Resource: http://www.18thcenturycommon.org/350-years-of-dangerous-women/
In the 19th century, the Victorians particularly became obsessed with sexual morality in a way that eclipsed all other understanding of marital fidelity, and affairs went underground. But for men, they still continued pretty much as they always had been. The women are the ones who lost out, honestly, because a mistress' status plummeted, from the possibility of achieving social power through her link with a powerful man, to being a kept woman, and a dirty little secret.
Resource: http://www.stephaniecoontz.com/books/marriage/chapter1.htm
In Europe, during the twelfth and thirteenth centuries, adultery became idealized as the highest form of love among the aristocracy. According to the Countess of Champagne, it was impossible for true love to "exert its powers between two people who are married to each other."

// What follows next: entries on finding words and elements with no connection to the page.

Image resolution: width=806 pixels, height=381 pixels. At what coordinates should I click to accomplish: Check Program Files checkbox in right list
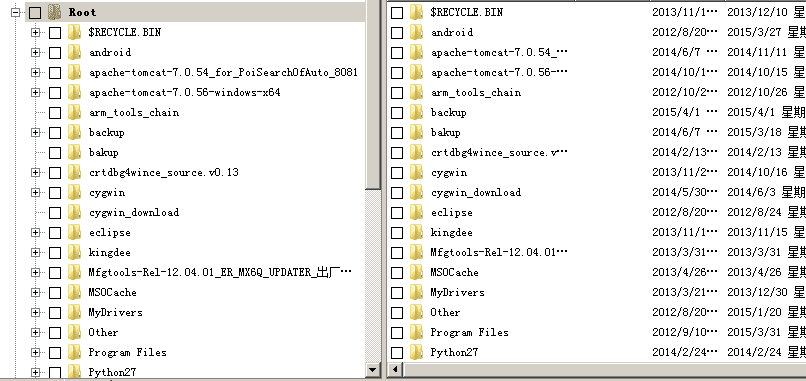pyautogui.click(x=397, y=333)
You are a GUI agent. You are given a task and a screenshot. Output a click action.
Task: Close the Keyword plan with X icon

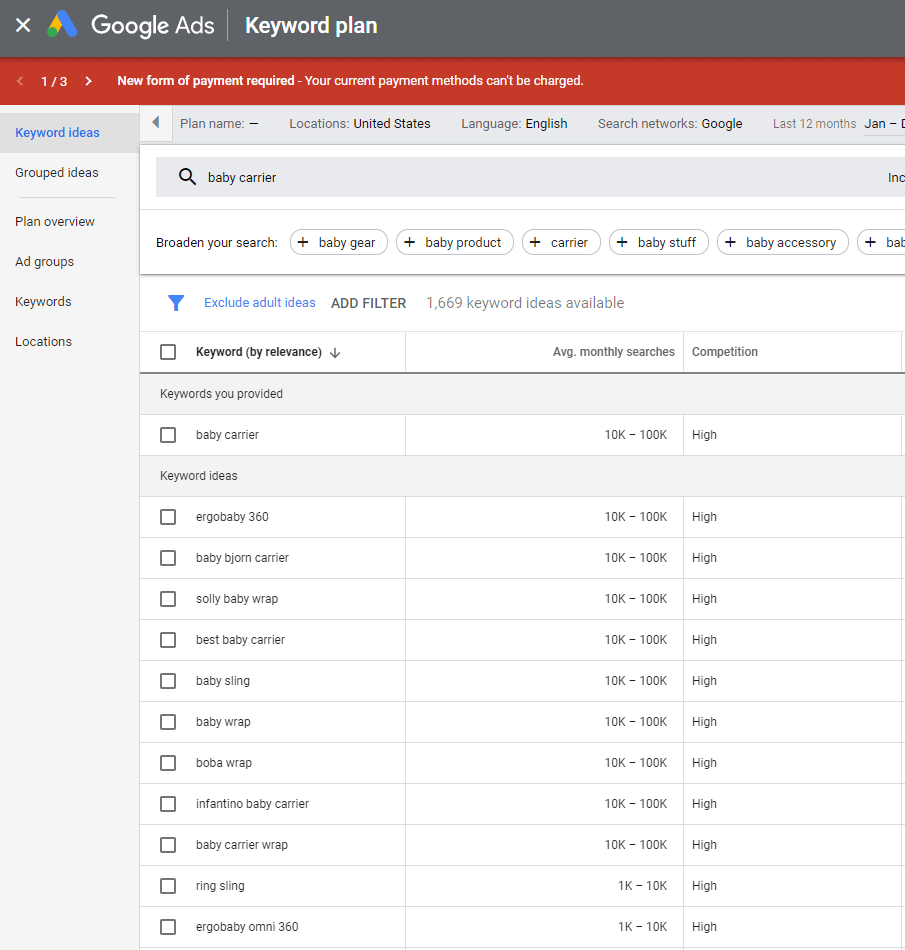(x=23, y=25)

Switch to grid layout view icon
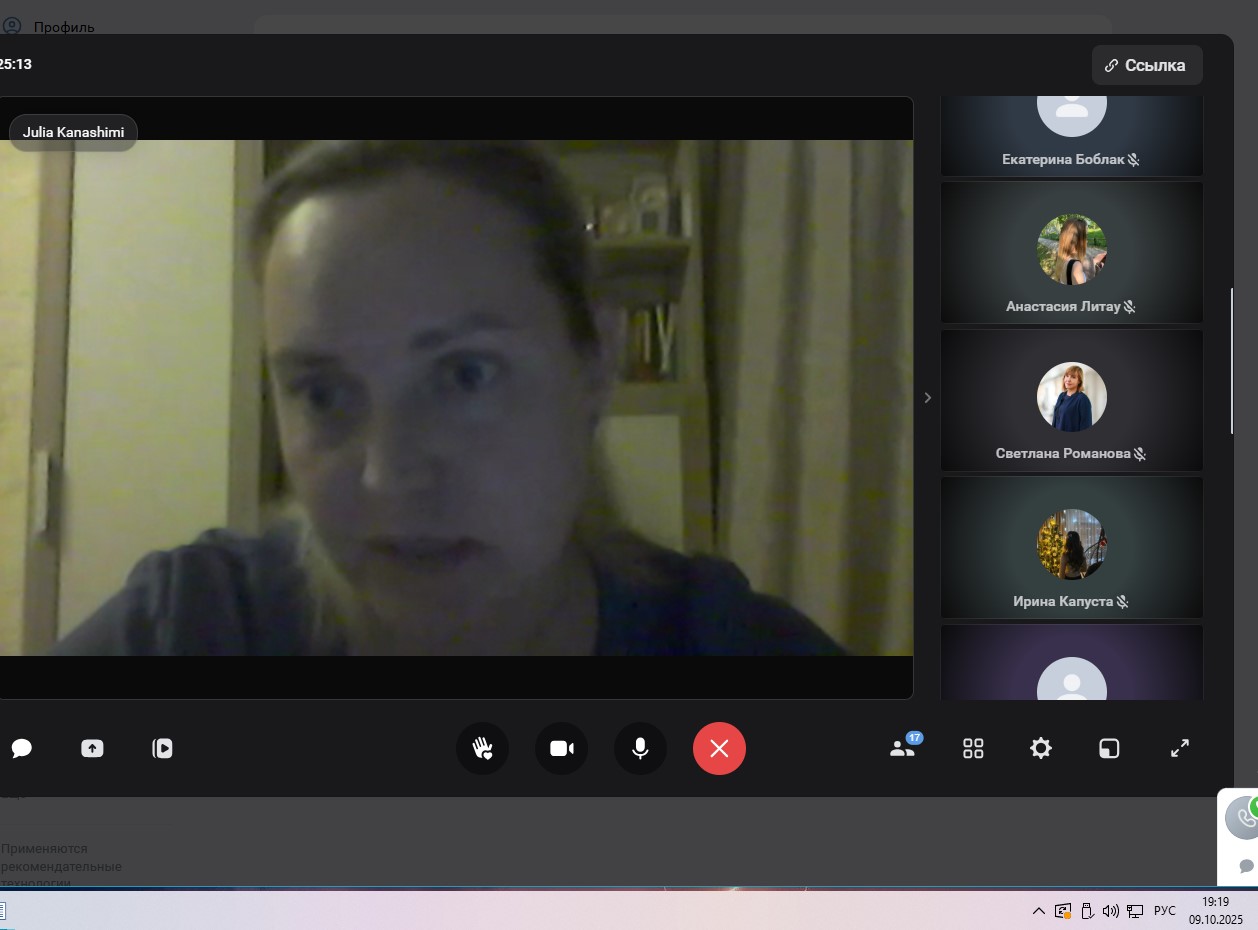click(x=973, y=748)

It's only in the twentieth century, when marrying for love took predominance over marrying for economic alliance, that we began to redefine how seriously (men) we were meant to take marriage vows that included fidelity.
So lord, by all means, feel betrayed, feel hurt, be devastated by the breach of promises made to us by the people before whom we are the most vulnerable. I'm not saying any of this to suggest that cheating is in any way excusable in the modern day! But to say that we've somehow become 'more immoral' in the modern day (subtext: because of women's sexual liberation and the changing dynamics in the family and the workplace) is absolutely and empirically untrue.
(And for the record, there were lots of workplaces in the early modern era and age of enlightenment when men and women worked together. Women didn't get forced out of the public sphere in the west until the 18th century.)